Kotsko repasa una colección de sociópatas infantiloides que manipulan, mienten y se comportan de manera temeraria para conseguir objetivos algo ridículos. El referente es Homer Simpson, un niño caprichoso en el cuerpo de un hombre, con el poder de un adulto... y la libertad de un dibujo animado. Su figura ha generado otros protagonistas casi clónicos (el aún más irresponsable Peter Griffin de Padre de familia) y variaciones (Cartman de South Park, un adulto en el cuerpo de un niño).

En el apartado de los maquinadores también aparecen Jack Donaghy (Rockefeller Plaza) o los protagonistas de Colgados en Filadelfia y Seinfeld. Jerry Seinfeld o George Costanza sufrirían un cierto síndrome de Peter Pan: invierten esfuerzos en objetivos pueriles mientras abandonan fácilmente los caminos que podrían conducirles a una vida más madura. Según el autor, son caricaturas que proporcionan un placer culpable, pero que difícilmente resultan modelos a seguir.

Escalar a cualquier precio

Los sociópatas arribistas son mucho más metódicos y buscan recompensas (como el dinero, el ascenso socio-laboral o el poder) que tienen que ver con la vida real. Por ello, según Kotsko, hay que tomarles muy en serio. La audiencia puede identificarse con ellos, pero sus malas acciones son más difíciles de disculpar. No son maquinadores inconscientes de sus actos. Y tampoco apelan a un bien superior, como hacen los justicieros.

El Don Draper de Mad Men es un ejemplo paradigmático del tiburón que parte de la nada. Su progreso y el de otros arribistas de ficción pueden enviar un mensaje preocupante: solo los más despiadados tienen éxito.

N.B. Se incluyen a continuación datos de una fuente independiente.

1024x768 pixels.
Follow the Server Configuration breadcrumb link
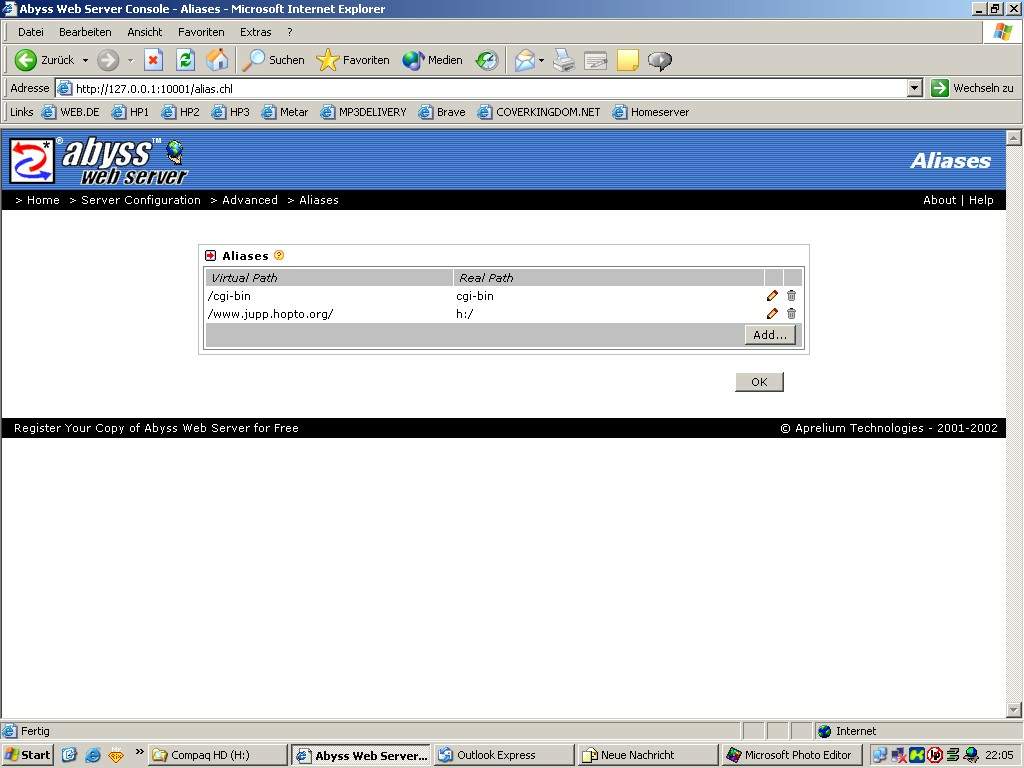(x=141, y=200)
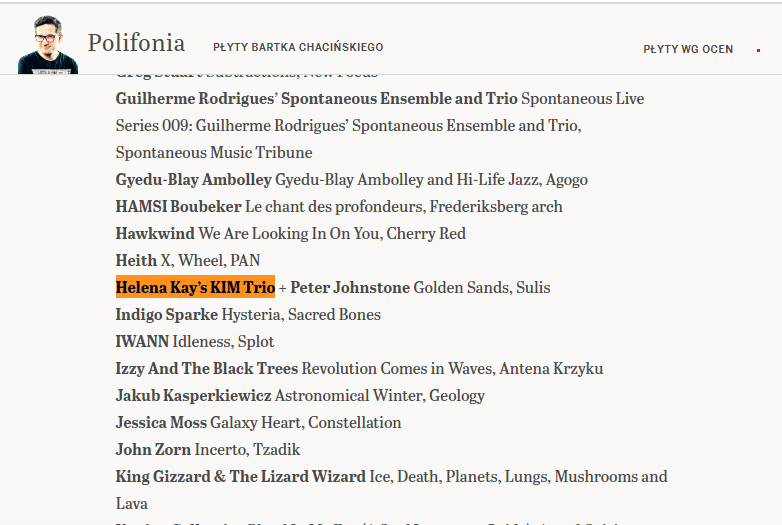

A lo largo del libro, Kotsko está atento a las contradicciones de creadores y personajes, y también a las paradojas que pueden surgir en su análisis. El arribismo también puede traer consigo consecuencias positivas, aunque sean involuntarias. Sería el caso del Stringer Bell de The Wire: desea un narcotráfico sin asesinatos para no atraer la atención policial, pero así también preserva vidas humanas. Su ambición también pacifica temporalmente el crimen organizado. Y su fracaso encaja dentro del fatalismo que caracteriza a The Wire.

El poco discreto encanto de los justicieros

Jack Bauer, el agente antiterrorista que protagonizó 24, supone un fuerte embrutecimiento del héroe clásico y un ejemplo de justicierismo extremo. Le mueven motivaciones como el deseo de proteger a sus conciudadanos, pero tortura y mata repetidamente para conseguirlo. Lo hace, además, sin remordimientos.

Bauer, como el detective McNulty de The Wire, encarna un modus operandi atractivo para una sociedad que se siente vulnerable. En opinión de Kotsko, representan “la fantasía de dejar a un lado las normas morales para hacer 'lo que haga falta'”.

El personaje que da nombre a Dexter es una variante de este arquetipo: un asesino en serie que mata a criminales para encauzar su pulsión homicida. Su deseo homicida, sociopático e individualista, acaba estando al servicio de una sociedad que, a su vez, tiene tics antisociales. Cuando la ciudadanía de ficción de Dexter aplaude esos asesinatos, pone un espejo incómodo ante ese público real que desea que el protagonista de la serie se salga con la suya.